Monday, December 3, 2012

I failed NaBloPoMo...but Mom is cool.

Mathematically speaking, I failed NaBloPoMo. I made 11 posts in the month of November. When you divide 11 by the amount of days in November, which is 30, you get 0.3666 repeated. 36% is a horrible F.

Well, to redeem myself, I'll post a paper which I had to write for my class. I was to interview someone in my family about their "migration history." I figured I'd call home and interview whoever answered whether it be Mom or Dad. Or a robber if he/she was robbing the place at the time.

(I tried to make it cheesy/corny/humorous because I figured the 45 girls and 4 other guys in my class would be dry writers.And, yes, there are about 45 girls and 5 guys [including me] in my class.)

My Mother’s Migration

Leaves fell and summer started to wind down as that very first day of August 1960 brought new life into this world and my mother was placed into my grandmother’s arms.

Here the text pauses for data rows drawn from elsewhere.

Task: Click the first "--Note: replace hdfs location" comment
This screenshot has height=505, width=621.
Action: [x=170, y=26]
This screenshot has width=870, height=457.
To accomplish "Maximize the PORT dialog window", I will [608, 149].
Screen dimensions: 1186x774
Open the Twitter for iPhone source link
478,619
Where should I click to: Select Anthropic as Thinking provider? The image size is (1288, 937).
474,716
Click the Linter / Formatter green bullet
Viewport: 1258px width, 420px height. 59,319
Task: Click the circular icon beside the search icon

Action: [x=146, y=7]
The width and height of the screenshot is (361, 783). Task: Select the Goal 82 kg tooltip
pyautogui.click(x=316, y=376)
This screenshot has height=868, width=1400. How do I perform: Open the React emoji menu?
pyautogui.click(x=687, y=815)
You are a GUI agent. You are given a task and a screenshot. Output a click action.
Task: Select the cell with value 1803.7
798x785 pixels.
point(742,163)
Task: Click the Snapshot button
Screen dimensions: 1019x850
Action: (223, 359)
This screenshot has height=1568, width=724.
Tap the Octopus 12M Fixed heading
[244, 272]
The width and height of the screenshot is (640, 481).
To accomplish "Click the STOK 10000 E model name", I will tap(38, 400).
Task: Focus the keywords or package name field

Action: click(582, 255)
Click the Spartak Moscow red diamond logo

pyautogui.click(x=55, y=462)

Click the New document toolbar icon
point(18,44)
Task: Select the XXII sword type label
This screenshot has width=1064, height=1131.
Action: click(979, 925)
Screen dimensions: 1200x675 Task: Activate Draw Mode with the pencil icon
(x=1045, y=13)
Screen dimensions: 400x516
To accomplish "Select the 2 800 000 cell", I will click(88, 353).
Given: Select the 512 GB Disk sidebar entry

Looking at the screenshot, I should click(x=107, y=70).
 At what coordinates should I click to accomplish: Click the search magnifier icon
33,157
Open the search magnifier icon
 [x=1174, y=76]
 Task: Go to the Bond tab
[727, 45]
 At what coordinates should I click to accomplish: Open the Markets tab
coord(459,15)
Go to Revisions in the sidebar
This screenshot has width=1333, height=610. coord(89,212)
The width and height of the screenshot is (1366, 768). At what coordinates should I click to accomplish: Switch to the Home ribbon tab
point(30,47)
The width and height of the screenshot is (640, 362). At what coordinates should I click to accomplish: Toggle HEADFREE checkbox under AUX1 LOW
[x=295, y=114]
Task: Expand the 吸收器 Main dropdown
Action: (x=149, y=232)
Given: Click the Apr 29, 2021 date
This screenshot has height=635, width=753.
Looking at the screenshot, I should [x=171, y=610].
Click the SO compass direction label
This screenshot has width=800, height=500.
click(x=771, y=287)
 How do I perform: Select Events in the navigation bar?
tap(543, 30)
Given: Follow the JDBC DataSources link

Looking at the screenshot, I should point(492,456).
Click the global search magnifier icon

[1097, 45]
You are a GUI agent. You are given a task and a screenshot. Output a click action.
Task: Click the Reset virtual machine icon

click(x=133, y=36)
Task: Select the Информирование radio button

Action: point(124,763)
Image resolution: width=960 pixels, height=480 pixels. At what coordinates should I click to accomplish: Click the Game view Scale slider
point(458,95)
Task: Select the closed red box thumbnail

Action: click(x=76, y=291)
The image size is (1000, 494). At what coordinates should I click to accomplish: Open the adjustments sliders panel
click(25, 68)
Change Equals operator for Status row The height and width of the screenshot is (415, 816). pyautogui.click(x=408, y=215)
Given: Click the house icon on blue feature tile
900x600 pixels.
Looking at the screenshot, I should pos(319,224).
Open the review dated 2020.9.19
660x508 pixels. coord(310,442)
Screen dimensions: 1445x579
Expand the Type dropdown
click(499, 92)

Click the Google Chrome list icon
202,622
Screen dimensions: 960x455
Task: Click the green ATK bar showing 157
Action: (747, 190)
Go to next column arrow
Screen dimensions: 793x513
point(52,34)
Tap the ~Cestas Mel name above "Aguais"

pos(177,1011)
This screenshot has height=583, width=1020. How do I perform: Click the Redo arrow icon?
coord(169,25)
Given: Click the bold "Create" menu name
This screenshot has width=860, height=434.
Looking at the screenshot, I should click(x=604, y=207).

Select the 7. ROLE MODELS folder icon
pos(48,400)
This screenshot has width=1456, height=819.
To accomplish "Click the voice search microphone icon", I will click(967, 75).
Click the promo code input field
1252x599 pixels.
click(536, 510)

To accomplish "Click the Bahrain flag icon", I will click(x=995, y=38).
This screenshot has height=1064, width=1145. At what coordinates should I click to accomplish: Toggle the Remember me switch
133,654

They decided to keep her and named her Patricia. Patricia Brimhall. Little did she, or my grandparents, know the adventures that lay ahead of her and the impact they would have on her.

The town was South Weber, UT. My grandfather was a working man who, for as long as I can remember, always had a love for tinkering and building things. They lived there in South Weber for about six years until they moved in the summer of ’66. During those six years between my mother’s birth and her family moving, my grandfather had built a house in Clinton, UT. That is to where they moved. My grandfather and my grandmother had a big family and they needed more room in order to expand.

Life was quaint and comfortable until yet again, it was decided that more room was needed and more land was needed as well. This took them to West Point, UT in the summer of 1971. Both my mother and father come from big families and it was always a joke of my parents that they had so many of us kids so that they could put us to work in the yard and around the home.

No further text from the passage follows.